Note that this argument works verbatim for matrices over $\mathbb{R}$ or any nondiscrete normed field. In fact, for an arbitrary field $k$, if one works instead with the Zariski topology on $M_n(k)$, then what we really need is for any cofinite subset of $k$ (i.e., the complement in $k$ of some finite set) to be dense in the Zariski topology. This is true iff $k$ is infinite. If $k$ is finite, the Zariski topology on $M_n(k)$ is discrete, and the result is false.

Added: A fun application of this "linear algebraic perturbation perspective" is to show that $\operatorname{GL}_n(\mathbb{C})$ is connected (whereas $\operatorname{GL}_n(\mathbb{R})$ is not). Hint: by general nonsense, it is equivalent to show path-connectedness, so try that instead. If I am trying to find a path from point $A$ to point $B$ in the complex plane, requiring that my path avoid a finite set of points is not nearly as problematic as it would be on the real line!

Solution 2:

The amount of algebraic geometry needed to prove the denseness of $GL_n({\Bbb C})$ is indeed very minimal.

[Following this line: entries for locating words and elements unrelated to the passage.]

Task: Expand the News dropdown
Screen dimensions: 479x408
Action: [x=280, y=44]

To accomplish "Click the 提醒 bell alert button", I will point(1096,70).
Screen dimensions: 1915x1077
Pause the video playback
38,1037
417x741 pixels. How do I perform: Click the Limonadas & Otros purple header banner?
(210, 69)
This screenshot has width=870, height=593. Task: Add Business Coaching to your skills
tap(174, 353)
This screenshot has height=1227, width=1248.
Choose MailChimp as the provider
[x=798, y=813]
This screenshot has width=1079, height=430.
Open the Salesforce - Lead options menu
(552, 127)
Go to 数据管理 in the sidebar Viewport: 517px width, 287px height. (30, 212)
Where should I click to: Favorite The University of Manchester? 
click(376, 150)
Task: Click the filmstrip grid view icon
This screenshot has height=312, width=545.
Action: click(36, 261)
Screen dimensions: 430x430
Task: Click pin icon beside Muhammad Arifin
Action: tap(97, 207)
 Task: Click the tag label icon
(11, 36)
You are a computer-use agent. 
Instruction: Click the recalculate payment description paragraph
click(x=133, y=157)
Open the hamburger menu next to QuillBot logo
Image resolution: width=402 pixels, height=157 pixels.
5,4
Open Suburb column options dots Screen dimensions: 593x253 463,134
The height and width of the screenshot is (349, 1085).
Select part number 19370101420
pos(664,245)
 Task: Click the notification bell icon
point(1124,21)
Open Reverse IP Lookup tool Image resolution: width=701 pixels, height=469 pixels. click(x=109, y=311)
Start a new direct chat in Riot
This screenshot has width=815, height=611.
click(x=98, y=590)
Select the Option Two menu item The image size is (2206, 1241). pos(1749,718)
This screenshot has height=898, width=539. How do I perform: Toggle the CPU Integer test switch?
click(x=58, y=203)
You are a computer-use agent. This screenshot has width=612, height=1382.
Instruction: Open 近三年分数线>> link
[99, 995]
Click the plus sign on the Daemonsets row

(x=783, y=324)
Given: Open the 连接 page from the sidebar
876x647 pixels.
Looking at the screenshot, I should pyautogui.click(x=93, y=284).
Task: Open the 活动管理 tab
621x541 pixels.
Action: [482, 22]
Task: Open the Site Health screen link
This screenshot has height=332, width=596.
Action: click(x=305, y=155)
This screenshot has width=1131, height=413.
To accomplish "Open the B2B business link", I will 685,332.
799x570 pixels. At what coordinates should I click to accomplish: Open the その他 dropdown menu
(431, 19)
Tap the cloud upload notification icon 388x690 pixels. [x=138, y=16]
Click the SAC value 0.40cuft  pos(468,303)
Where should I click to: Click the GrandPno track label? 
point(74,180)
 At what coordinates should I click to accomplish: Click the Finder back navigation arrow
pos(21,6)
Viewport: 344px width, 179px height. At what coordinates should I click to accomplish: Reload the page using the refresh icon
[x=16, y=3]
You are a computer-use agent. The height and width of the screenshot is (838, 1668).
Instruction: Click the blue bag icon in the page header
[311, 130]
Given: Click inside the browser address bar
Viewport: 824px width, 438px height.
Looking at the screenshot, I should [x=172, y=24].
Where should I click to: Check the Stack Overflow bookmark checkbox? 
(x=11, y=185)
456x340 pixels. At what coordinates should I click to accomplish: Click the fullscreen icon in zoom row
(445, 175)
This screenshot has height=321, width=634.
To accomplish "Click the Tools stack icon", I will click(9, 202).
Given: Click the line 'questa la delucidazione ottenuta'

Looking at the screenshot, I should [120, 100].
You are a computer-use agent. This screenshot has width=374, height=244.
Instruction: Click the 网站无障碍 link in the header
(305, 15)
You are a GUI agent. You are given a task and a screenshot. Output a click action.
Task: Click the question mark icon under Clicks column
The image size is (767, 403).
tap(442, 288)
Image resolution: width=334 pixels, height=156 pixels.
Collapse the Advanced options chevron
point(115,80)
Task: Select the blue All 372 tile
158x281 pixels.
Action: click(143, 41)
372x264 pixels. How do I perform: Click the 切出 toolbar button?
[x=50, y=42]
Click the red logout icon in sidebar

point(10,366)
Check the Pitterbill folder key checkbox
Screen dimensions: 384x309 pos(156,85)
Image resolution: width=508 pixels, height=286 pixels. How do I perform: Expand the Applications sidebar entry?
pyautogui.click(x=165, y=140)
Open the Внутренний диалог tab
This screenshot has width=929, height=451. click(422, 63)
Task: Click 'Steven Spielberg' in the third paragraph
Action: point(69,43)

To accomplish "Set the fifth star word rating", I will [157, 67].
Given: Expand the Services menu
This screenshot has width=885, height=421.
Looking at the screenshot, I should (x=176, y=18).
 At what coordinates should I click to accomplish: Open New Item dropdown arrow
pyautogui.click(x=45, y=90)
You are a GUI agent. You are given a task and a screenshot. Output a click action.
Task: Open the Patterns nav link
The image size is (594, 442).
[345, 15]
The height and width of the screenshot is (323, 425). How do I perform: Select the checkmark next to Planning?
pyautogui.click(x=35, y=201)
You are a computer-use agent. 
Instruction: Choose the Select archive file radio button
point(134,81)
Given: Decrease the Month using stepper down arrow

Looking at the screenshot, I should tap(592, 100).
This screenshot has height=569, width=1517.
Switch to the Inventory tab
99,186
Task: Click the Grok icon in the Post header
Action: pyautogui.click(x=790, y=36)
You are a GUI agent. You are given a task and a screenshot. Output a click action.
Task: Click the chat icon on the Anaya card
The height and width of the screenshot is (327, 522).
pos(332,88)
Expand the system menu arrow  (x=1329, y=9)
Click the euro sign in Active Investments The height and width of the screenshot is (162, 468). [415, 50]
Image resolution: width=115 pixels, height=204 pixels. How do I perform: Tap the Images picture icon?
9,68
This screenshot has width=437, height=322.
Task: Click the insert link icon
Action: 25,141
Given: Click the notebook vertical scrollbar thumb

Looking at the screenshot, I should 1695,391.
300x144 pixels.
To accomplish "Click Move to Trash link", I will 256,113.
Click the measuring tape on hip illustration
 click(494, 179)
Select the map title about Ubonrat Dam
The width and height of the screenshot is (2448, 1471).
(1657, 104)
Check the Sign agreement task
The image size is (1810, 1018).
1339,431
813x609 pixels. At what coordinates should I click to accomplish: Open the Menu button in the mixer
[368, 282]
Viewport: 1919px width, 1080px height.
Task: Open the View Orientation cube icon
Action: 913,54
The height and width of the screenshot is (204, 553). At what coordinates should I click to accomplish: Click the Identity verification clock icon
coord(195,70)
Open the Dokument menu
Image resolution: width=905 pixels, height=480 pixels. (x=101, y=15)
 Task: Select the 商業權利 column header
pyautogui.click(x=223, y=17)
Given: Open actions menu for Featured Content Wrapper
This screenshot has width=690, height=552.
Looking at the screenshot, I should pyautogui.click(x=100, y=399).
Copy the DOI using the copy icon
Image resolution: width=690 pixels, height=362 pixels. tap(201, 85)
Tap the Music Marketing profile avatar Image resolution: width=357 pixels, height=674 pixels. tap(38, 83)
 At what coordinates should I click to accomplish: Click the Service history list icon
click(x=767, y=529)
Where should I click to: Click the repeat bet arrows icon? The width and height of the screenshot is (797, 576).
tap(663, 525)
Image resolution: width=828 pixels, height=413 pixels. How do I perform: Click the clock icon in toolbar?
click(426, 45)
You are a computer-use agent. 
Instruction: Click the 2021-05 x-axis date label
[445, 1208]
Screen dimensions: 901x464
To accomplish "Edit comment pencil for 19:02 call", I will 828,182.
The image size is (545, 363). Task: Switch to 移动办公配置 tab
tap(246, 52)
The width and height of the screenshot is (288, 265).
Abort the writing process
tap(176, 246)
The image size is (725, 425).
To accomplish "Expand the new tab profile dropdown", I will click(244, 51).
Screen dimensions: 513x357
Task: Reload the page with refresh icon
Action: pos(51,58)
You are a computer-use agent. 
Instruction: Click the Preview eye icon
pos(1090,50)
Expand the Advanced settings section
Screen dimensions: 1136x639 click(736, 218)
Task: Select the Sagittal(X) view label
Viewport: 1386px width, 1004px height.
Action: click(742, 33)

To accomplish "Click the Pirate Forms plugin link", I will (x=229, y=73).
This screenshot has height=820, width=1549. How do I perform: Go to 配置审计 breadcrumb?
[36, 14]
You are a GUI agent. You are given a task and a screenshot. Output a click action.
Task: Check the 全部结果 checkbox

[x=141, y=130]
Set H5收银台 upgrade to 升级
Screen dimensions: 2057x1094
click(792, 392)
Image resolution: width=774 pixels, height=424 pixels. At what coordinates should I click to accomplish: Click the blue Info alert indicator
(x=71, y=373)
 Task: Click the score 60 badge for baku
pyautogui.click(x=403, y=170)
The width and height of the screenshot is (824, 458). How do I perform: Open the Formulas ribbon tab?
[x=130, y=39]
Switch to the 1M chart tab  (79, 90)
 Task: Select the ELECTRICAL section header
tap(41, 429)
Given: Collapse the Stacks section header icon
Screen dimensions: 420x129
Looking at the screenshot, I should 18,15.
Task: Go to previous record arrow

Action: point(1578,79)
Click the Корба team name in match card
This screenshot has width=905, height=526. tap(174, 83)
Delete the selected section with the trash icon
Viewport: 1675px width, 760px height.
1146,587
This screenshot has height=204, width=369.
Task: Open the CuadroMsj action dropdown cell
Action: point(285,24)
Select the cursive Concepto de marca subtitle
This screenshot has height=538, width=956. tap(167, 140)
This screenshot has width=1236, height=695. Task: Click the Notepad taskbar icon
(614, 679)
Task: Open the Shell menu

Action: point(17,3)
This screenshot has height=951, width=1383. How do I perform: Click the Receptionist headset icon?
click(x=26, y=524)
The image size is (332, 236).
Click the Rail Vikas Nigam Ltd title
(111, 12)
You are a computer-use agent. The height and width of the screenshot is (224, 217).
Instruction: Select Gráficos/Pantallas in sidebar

The topology of $M_n({\Bbb C})$ comes from its obvious identification with ${\Bbb C}^{n^2}$. The complement is the zero set of the determinant which is a polynomial in the $n^2$ entries of the matrix. The zero set of a polynomial cannot have inner points: if a polynomial vanishes on an open ball, its Taylor expansion centered at any point of the ball is identically 0, and by analicity the polynomial vanishes identically. Therefore there are no proper closed subsets of $M_n({\Bbb C})$ containing $GL_n({\Bbb C})$.

Solution 3:

Yes, it is both open and dense. One way to show it is open is by considering the determinant. Alternatively, the set of invertible elements of any Banach algebra is open (and $M(n,\mathbb{C})$ is a Banach algebra if you give it any submultiplicative norm), which follows from the fact that if $a$ is invertible and $\|a-b\|\lt \frac{1}{\|a^{-1}\|}$, then $b$ is invertible. One way to show it is dense is to consider the fact that $a\in M(n,\mathbb{C})$ has only a finite set of eigenvalues.

Solution 4:

For the denseness part, one way to look at is this: A matrix is in $GL_n({\mathbb C})$ iff its rows are linearly independent over ${\mathbb C}$. So what you need to show is that given any matrix $M$ and an $\epsilon > 0$, you can perturb each entry by less than $\epsilon$ (in magnitude) and end out with linearly independent rows.

Or you can appeal to algebraic geometry and say that $det(M) = 0$ defines an algebraic variety which therefore has measure zero. But of course this is pretty advanced :)